Die Parfüms mit femininer, sehr holziger Facette:
Hier sind einige andere Referenzen von Damenparfüms mit sehr holziger Facette:
- Alien Mugler
- Olympéa Paco Rabanne
- Narciso Rodriguez (rot)
- Coach The Fragrance Coach
6. Die synthetischen holzigen Noten
Hier sind die verschiedenen synthetischen Hölzer, die in der holzigen Familie verwendet werden:
- Das Evernyl: Evernyl ist eine Baummoos-Note, die in Chypre-Parfüms sehr präsent ist.
- Das Cashmeran: Das berühmte Cashmeran besitzt eine weiche holzige Note, fast orientalisch, moschusartig.
- Das Suderal: Das ist ein sehr schönes synthetisches Molekül. Es ist nicht holzig, sondern befindet sich im Register des weichen und hellen Leders. Suderal ersetzt die gesetzlich verbotene Birkenholznote.

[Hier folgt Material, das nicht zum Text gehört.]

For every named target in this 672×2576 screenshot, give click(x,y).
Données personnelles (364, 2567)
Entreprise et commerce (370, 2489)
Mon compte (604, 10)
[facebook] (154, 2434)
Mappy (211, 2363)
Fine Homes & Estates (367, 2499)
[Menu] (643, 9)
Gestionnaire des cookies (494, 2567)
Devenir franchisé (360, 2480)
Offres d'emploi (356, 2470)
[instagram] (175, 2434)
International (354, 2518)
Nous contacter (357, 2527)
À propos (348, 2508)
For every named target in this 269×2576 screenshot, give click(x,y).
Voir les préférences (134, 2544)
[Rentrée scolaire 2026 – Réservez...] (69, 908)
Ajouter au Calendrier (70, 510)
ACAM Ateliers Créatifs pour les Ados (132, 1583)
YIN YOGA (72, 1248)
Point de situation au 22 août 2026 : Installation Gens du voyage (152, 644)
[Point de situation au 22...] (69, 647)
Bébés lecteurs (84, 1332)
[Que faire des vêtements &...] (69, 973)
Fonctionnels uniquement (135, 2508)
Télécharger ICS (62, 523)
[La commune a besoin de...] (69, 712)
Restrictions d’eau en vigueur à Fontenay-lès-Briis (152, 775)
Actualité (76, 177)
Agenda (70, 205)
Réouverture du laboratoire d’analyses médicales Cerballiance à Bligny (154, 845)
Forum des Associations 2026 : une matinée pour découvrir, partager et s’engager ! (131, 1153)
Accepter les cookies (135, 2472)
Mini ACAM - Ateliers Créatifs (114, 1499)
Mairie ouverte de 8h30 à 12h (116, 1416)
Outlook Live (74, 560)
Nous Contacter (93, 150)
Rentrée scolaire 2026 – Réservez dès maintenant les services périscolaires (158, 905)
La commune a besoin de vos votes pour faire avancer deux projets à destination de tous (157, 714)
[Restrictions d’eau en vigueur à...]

- Das Iso E Super: Dieses Molekül mit einer samtigen holzigen Note, fast moschusartig, funktioniert gut in allen olfaktorischen Familien. Es ist in Überdosis in Trésor von Lancôme vorhanden.
- Die Ambra-Hölzer: Karanal (reglementiert), Ambrocenid, Norlimbanol, Z11.
Ein weiteres sehr verwendetes synthetisches Molekül, Karanal, ermöglichte 2001 den Erfolg von Light Blue von Dolce & Gabbana. Es ist ein sehr frisches Parfüm der holzigen Familie, aufgebaut um eine Zitrusstruktur und eine saftige Fruchtnote. Karanal oder Äquivalente ermöglichen es, diesem Parfüm eine echte Kraft und Sillage zu verleihen. Seit dieser Einführung findet man diese hyper-kraftvollen Moleküle sehr oft, hauptsächlich in Herrenparfüms.
Fazit
Schließlich macht die vertrauliche Parfümerie, kühner und bemerkenswert durch ihre große kreative Freiheit, keinen Unterschied zwischen femininem und maskulinem Parfüm, und es ist auch im Register der holzigen Noten, dass die Auswahl in diesem Stil der Parfümerie am reichhaltigsten ist.